Я замер. Старейшина подозвала меня широким взмахом руки. Ее светлый плащ колыхался по ветру. Затаив дыхание я пошел вперед, и был встречен неожиданно расположенным рукопожатием. Ранее я представлял старейшину как-то иначе. Я представлял ее старой, с тяжелыми глазами и каменным изрезанным морщинами лицом. Но она похлопала меня по плечу и мягко улыбнулась, а я понял, как много силы есть в этом человеке. И еще больше доброты.

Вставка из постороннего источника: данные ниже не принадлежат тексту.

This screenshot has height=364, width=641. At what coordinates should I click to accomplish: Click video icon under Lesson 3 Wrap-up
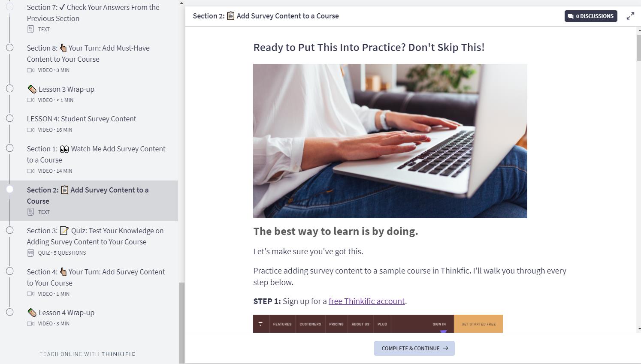coord(30,100)
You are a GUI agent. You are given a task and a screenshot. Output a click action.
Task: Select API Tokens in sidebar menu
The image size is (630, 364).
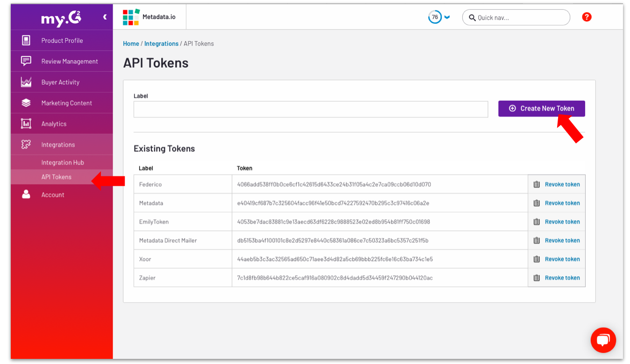coord(57,177)
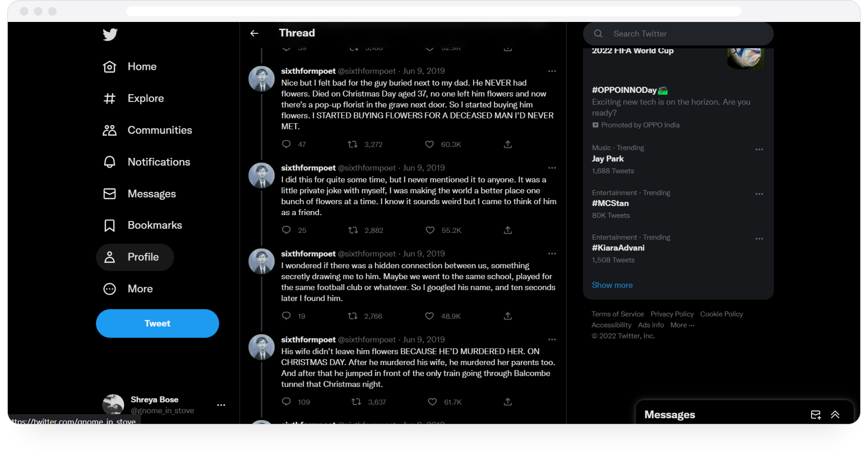The height and width of the screenshot is (460, 868).
Task: Select the #MCStan trending topic
Action: coord(611,203)
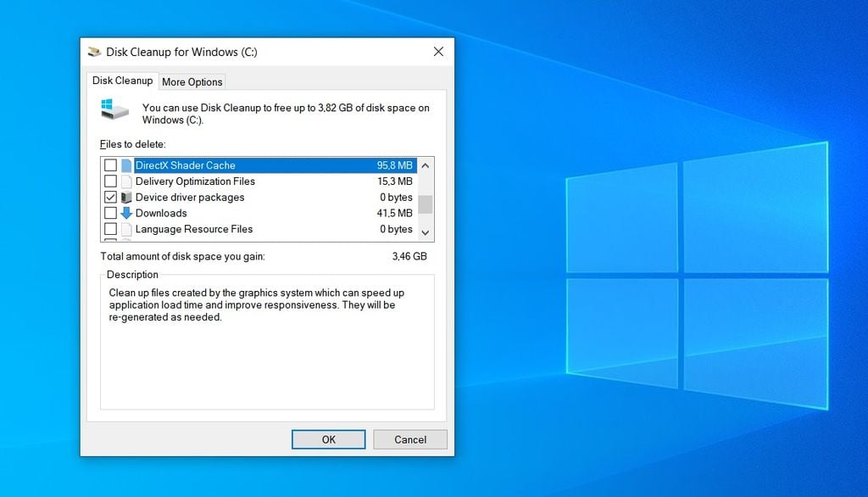The image size is (868, 497).
Task: Click the file list scroll up arrow
Action: (x=426, y=165)
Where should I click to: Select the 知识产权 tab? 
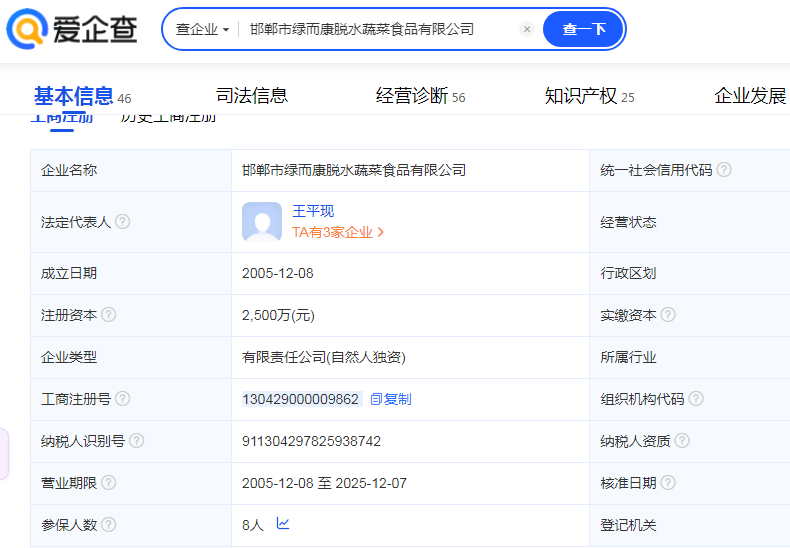coord(581,96)
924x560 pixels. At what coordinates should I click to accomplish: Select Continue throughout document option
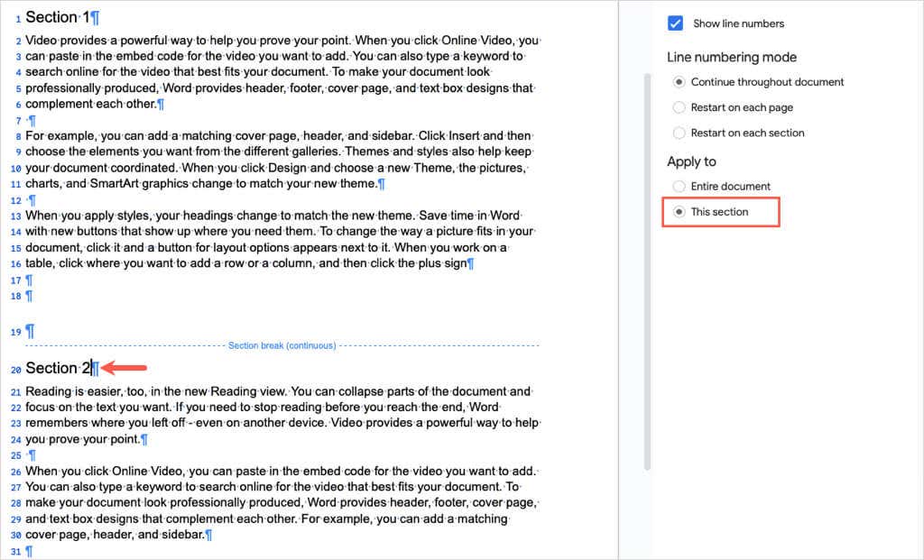pyautogui.click(x=679, y=81)
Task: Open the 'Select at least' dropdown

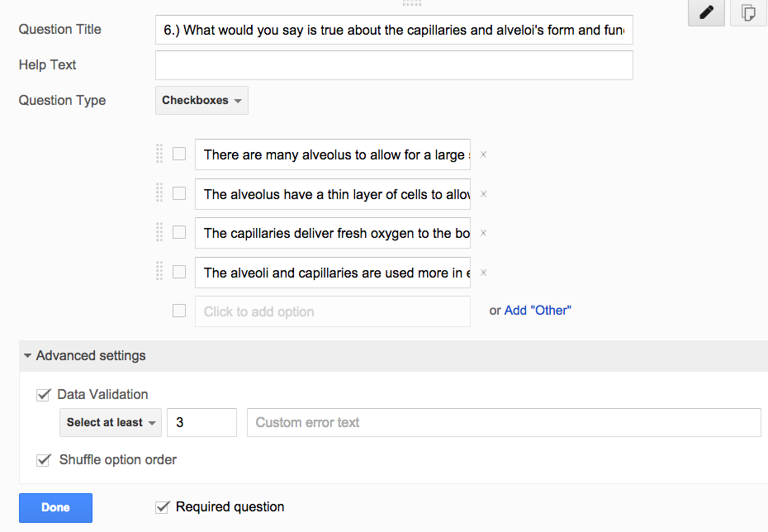Action: coord(111,422)
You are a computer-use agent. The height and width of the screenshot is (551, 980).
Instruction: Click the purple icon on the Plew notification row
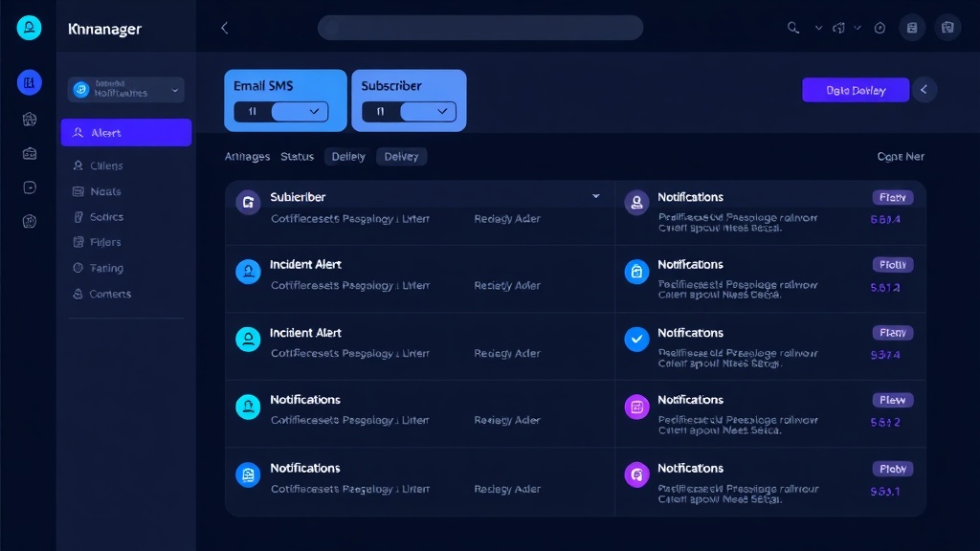pos(636,407)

Она повела меня по двору, неспешно интересуясь о моих делах. Но и без того, она, казалось, знала обо мне уже все: кто я и откуда, сколько преодолел на пути сюда, где теперь живу и какую работу намерен делать… А впереди нас уже расстелилась вся деревня целиком – она подвела меня к вершине холма, на котором возвышался ее дом – и я увидел огромнейшее поселение, много-много дворов, извилистые дороги, заполненные повозками. И вдалеке, за серым бесконечным пятном построек, я видел очертания горизонта и едва уловимые пятна-миражи других соседних деревень. Говорили, далеко за ними стоят горы.
Старейшина спросила меня, как надолго я хотел бы остаться здесь, и я ответил, что навсегда. Она одобрительно кивнула, внимательно на меня глядя.
– Но после зимы, если можно, – произнес слегка неуверенно я, – я хотел бы вернуться.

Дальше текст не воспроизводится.